**Task statement**
Print exactly the lines below between the line holding "This screenshot has width=1225, height=980." and the line holding "Click the 添加普通商品 green button", inclusive, and nothing more.

Records supplied Block Start

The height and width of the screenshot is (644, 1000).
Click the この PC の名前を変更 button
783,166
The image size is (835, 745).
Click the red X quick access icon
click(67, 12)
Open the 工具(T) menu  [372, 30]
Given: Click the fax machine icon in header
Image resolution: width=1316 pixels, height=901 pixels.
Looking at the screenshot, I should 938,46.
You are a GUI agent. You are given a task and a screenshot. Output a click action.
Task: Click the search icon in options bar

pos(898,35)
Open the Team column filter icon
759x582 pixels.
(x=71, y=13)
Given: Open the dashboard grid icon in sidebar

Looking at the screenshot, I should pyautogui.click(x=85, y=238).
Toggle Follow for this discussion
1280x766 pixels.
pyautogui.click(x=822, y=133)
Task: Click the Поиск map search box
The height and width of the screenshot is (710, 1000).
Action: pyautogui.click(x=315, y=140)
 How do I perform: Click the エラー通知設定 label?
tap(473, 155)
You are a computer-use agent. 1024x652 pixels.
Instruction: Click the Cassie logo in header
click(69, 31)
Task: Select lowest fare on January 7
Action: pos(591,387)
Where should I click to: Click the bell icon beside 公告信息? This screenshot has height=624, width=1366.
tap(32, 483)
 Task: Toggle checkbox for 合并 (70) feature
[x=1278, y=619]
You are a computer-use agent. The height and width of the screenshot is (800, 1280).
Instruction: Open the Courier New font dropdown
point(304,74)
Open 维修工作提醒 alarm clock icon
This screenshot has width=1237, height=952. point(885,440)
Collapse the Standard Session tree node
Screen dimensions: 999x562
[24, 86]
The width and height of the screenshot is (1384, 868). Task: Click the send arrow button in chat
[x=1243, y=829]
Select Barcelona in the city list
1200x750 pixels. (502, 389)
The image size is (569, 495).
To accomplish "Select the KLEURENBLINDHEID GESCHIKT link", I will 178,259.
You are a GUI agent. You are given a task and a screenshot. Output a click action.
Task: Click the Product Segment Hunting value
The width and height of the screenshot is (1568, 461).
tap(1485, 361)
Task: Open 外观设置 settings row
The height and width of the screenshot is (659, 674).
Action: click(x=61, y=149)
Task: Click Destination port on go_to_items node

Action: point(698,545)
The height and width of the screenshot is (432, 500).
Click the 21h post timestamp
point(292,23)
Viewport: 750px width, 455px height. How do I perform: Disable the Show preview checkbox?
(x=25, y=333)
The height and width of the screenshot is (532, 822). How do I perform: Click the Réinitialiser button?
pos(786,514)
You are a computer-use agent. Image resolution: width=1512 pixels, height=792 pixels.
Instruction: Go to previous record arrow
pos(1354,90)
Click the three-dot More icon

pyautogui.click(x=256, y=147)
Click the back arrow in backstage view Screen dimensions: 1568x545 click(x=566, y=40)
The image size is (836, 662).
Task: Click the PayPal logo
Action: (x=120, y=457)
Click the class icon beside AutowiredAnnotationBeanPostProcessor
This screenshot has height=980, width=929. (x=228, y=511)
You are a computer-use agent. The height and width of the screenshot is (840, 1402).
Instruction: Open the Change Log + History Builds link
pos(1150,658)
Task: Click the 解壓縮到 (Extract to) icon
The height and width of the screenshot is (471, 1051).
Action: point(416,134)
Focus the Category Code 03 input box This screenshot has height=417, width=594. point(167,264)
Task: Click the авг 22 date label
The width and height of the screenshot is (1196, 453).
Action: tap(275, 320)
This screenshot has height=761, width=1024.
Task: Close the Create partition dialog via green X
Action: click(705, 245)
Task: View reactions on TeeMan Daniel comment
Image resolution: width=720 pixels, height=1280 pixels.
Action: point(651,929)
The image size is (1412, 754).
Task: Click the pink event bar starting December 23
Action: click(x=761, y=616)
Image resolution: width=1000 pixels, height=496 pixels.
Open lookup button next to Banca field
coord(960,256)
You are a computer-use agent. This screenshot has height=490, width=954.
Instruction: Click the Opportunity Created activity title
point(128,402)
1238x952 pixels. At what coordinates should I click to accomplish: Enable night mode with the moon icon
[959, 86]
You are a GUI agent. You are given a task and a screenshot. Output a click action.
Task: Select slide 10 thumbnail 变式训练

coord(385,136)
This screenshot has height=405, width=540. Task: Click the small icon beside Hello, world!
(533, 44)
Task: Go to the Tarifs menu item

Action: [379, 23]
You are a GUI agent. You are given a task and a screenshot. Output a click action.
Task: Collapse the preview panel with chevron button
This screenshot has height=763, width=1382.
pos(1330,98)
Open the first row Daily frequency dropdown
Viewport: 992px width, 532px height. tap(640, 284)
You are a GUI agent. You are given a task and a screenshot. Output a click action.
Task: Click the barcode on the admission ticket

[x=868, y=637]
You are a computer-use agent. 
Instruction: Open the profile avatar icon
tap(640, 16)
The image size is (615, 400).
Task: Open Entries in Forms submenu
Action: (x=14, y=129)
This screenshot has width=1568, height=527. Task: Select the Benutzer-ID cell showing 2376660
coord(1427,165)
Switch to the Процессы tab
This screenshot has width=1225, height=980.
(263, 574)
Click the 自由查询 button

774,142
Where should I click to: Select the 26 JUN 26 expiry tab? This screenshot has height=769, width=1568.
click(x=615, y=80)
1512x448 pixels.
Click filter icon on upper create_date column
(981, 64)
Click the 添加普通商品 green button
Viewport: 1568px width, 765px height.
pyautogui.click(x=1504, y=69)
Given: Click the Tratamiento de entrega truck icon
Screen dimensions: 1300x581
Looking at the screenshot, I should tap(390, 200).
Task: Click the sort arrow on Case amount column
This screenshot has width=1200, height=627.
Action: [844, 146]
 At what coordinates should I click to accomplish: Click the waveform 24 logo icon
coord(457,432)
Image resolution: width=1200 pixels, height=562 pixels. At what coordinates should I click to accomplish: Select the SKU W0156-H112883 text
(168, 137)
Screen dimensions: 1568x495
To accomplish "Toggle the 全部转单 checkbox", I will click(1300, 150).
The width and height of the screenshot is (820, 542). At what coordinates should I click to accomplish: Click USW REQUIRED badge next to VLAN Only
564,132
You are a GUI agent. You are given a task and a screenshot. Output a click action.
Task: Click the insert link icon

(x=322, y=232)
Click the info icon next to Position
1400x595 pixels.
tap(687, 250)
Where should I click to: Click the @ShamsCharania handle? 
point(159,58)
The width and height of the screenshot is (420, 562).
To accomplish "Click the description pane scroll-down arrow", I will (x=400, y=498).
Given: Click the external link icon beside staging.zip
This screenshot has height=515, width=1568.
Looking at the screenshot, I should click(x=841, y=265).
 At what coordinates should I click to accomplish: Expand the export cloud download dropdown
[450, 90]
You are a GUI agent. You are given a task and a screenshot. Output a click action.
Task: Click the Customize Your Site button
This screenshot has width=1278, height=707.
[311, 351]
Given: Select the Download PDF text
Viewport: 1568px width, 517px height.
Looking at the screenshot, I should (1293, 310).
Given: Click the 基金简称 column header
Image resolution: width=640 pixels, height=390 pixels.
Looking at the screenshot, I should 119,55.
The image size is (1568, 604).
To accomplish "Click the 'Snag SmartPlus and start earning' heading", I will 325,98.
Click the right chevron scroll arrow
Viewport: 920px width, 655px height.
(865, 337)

Records supplied Block End

**Answer below**
This screenshot has width=1225, height=980.
(263, 574)
Click the 自由查询 button

774,142
Where should I click to: Select the 26 JUN 26 expiry tab? This screenshot has height=769, width=1568.
click(x=615, y=80)
1512x448 pixels.
Click filter icon on upper create_date column
(981, 64)
Click the 添加普通商品 green button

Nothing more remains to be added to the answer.